* [Aim] Copy out all of the following data line for line, changing nothing.

* [Given records]

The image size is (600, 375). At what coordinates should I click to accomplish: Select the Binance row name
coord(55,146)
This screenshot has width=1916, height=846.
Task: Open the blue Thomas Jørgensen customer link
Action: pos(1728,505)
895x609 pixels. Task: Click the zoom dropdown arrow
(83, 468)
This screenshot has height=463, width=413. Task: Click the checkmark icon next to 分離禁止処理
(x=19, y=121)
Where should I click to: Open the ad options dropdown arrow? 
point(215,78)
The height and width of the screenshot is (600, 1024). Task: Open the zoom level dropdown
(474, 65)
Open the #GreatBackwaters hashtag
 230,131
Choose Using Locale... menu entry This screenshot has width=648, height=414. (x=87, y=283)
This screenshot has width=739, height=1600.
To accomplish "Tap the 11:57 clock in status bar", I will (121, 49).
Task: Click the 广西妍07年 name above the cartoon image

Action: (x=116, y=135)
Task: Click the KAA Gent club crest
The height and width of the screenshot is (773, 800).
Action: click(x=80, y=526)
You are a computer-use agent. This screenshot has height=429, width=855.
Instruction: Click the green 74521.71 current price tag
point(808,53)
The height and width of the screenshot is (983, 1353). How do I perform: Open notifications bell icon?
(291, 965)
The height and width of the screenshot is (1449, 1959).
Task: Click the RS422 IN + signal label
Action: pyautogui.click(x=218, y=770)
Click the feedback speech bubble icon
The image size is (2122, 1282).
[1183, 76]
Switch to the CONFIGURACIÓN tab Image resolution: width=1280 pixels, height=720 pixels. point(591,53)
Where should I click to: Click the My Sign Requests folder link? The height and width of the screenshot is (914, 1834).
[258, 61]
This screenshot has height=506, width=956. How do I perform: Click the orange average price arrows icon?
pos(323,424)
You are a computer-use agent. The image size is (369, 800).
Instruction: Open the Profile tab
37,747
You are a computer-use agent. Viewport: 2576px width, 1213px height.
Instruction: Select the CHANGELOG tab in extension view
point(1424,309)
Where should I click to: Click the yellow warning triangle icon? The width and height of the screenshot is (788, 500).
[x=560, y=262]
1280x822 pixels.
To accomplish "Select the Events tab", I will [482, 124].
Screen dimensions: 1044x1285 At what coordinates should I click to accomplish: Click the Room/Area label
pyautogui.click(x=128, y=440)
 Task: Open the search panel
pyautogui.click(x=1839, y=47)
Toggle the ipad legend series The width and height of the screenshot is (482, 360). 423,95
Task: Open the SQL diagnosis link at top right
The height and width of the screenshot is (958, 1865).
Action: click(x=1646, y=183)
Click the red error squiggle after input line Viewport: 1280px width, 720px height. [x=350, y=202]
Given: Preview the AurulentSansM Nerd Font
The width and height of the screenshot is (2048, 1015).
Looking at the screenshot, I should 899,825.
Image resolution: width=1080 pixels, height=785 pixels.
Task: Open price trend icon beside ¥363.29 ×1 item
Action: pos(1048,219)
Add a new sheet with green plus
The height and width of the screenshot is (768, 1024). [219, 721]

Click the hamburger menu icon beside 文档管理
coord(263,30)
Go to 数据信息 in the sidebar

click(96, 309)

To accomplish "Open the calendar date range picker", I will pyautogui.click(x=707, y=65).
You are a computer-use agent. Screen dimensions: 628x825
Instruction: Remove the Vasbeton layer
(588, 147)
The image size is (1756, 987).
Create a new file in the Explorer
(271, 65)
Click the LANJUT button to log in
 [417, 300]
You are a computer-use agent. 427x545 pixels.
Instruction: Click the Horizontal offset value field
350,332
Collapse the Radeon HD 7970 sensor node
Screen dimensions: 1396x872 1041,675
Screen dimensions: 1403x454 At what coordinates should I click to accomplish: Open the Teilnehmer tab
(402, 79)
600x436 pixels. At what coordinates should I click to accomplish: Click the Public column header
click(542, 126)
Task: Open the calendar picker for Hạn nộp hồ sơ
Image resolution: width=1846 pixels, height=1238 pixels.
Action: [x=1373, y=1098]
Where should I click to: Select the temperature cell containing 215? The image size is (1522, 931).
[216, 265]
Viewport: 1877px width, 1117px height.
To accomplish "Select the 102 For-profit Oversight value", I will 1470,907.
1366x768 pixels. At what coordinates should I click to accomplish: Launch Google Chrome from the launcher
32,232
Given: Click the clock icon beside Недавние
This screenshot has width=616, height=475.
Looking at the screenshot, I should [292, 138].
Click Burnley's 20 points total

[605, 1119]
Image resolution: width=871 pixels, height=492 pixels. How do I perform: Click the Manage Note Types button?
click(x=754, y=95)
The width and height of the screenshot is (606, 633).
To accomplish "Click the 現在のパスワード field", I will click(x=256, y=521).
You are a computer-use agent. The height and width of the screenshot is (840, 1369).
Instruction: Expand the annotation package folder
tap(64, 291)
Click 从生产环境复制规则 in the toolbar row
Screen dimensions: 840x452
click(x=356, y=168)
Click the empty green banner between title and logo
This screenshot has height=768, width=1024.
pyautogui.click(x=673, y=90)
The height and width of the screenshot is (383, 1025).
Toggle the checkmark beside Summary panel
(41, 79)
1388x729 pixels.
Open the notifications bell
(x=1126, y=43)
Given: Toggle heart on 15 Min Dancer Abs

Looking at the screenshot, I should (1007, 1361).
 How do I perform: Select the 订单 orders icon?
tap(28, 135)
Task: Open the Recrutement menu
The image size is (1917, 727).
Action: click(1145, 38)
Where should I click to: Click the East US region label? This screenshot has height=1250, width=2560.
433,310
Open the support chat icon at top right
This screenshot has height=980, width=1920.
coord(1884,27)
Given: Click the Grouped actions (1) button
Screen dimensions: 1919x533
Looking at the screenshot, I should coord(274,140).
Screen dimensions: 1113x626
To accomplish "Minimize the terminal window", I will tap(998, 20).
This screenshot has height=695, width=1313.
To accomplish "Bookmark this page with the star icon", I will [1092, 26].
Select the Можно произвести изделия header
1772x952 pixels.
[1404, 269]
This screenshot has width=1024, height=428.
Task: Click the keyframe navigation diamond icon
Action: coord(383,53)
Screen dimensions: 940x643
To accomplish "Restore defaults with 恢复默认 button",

* [Exercise response]
The image size is (600, 375). At what coordinates should I click to accomplish: Select the Binance row name
coord(55,146)
This screenshot has width=1916, height=846.
Task: Open the blue Thomas Jørgensen customer link
Action: pos(1728,505)
895x609 pixels. Task: Click the zoom dropdown arrow
(83, 468)
This screenshot has height=463, width=413. Task: Click the checkmark icon next to 分離禁止処理
(x=19, y=121)
Where should I click to: Open the ad options dropdown arrow? 
point(215,78)
The height and width of the screenshot is (600, 1024). Task: Open the zoom level dropdown
(474, 65)
Open the #GreatBackwaters hashtag
 230,131
Choose Using Locale... menu entry This screenshot has width=648, height=414. (x=87, y=283)
This screenshot has width=739, height=1600.
To accomplish "Tap the 11:57 clock in status bar", I will (121, 49).
Task: Click the 广西妍07年 name above the cartoon image

Action: (x=116, y=135)
Task: Click the KAA Gent club crest
The height and width of the screenshot is (773, 800).
Action: click(x=80, y=526)
You are a computer-use agent. This screenshot has height=429, width=855.
Instruction: Click the green 74521.71 current price tag
point(808,53)
The height and width of the screenshot is (983, 1353). How do I perform: Open notifications bell icon?
(291, 965)
The height and width of the screenshot is (1449, 1959).
Task: Click the RS422 IN + signal label
Action: pyautogui.click(x=218, y=770)
Click the feedback speech bubble icon
The image size is (2122, 1282).
[1183, 76]
Switch to the CONFIGURACIÓN tab Image resolution: width=1280 pixels, height=720 pixels. point(591,53)
Where should I click to: Click the My Sign Requests folder link? The height and width of the screenshot is (914, 1834).
[258, 61]
This screenshot has height=506, width=956. How do I perform: Click the orange average price arrows icon?
pos(323,424)
You are a computer-use agent. The image size is (369, 800).
Instruction: Open the Profile tab
37,747
You are a computer-use agent. Viewport: 2576px width, 1213px height.
Instruction: Select the CHANGELOG tab in extension view
point(1424,309)
Where should I click to: Click the yellow warning triangle icon? The width and height of the screenshot is (788, 500).
[x=560, y=262]
1280x822 pixels.
To accomplish "Select the Events tab", I will [482, 124].
Screen dimensions: 1044x1285 At what coordinates should I click to accomplish: Click the Room/Area label
pyautogui.click(x=128, y=440)
 Task: Open the search panel
pyautogui.click(x=1839, y=47)
Toggle the ipad legend series The width and height of the screenshot is (482, 360). 423,95
Task: Open the SQL diagnosis link at top right
The height and width of the screenshot is (958, 1865).
Action: click(x=1646, y=183)
Click the red error squiggle after input line Viewport: 1280px width, 720px height. [x=350, y=202]
Given: Preview the AurulentSansM Nerd Font
The width and height of the screenshot is (2048, 1015).
Looking at the screenshot, I should 899,825.
Image resolution: width=1080 pixels, height=785 pixels.
Task: Open price trend icon beside ¥363.29 ×1 item
Action: pos(1048,219)
Add a new sheet with green plus
The height and width of the screenshot is (768, 1024). [219, 721]

Click the hamburger menu icon beside 文档管理
coord(263,30)
Go to 数据信息 in the sidebar

click(96, 309)

To accomplish "Open the calendar date range picker", I will pyautogui.click(x=707, y=65).
You are a computer-use agent. Screen dimensions: 628x825
Instruction: Remove the Vasbeton layer
(588, 147)
The image size is (1756, 987).
Create a new file in the Explorer
(271, 65)
Click the LANJUT button to log in
 [417, 300]
You are a computer-use agent. 427x545 pixels.
Instruction: Click the Horizontal offset value field
350,332
Collapse the Radeon HD 7970 sensor node
Screen dimensions: 1396x872 1041,675
Screen dimensions: 1403x454 At what coordinates should I click to accomplish: Open the Teilnehmer tab
(402, 79)
600x436 pixels. At what coordinates should I click to accomplish: Click the Public column header
click(542, 126)
Task: Open the calendar picker for Hạn nộp hồ sơ
Image resolution: width=1846 pixels, height=1238 pixels.
Action: [x=1373, y=1098]
Where should I click to: Select the temperature cell containing 215? The image size is (1522, 931).
[216, 265]
Viewport: 1877px width, 1117px height.
To accomplish "Select the 102 For-profit Oversight value", I will 1470,907.
1366x768 pixels. At what coordinates should I click to accomplish: Launch Google Chrome from the launcher
32,232
Given: Click the clock icon beside Недавние
This screenshot has width=616, height=475.
Looking at the screenshot, I should [292, 138].
Click Burnley's 20 points total

[605, 1119]
Image resolution: width=871 pixels, height=492 pixels. How do I perform: Click the Manage Note Types button?
click(x=754, y=95)
The width and height of the screenshot is (606, 633).
To accomplish "Click the 現在のパスワード field", I will click(x=256, y=521).
You are a computer-use agent. The height and width of the screenshot is (840, 1369).
Instruction: Expand the annotation package folder
tap(64, 291)
Click 从生产环境复制规则 in the toolbar row
Screen dimensions: 840x452
click(x=356, y=168)
Click the empty green banner between title and logo
This screenshot has height=768, width=1024.
pyautogui.click(x=673, y=90)
The height and width of the screenshot is (383, 1025).
Toggle the checkmark beside Summary panel
(41, 79)
1388x729 pixels.
Open the notifications bell
(x=1126, y=43)
Given: Toggle heart on 15 Min Dancer Abs

Looking at the screenshot, I should (1007, 1361).
 How do I perform: Select the 订单 orders icon?
tap(28, 135)
Task: Open the Recrutement menu
The image size is (1917, 727).
Action: click(1145, 38)
Where should I click to: Click the East US region label? This screenshot has height=1250, width=2560.
433,310
Open the support chat icon at top right
This screenshot has height=980, width=1920.
coord(1884,27)
Given: Click the Grouped actions (1) button
Screen dimensions: 1919x533
Looking at the screenshot, I should coord(274,140).
Screen dimensions: 1113x626
To accomplish "Minimize the terminal window", I will tap(998, 20).
This screenshot has height=695, width=1313.
To accomplish "Bookmark this page with the star icon", I will [1092, 26].
Select the Можно произвести изделия header
1772x952 pixels.
[1404, 269]
This screenshot has width=1024, height=428.
Task: Click the keyframe navigation diamond icon
Action: coord(383,53)
Screen dimensions: 940x643
To accomplish "Restore defaults with 恢复默认 button",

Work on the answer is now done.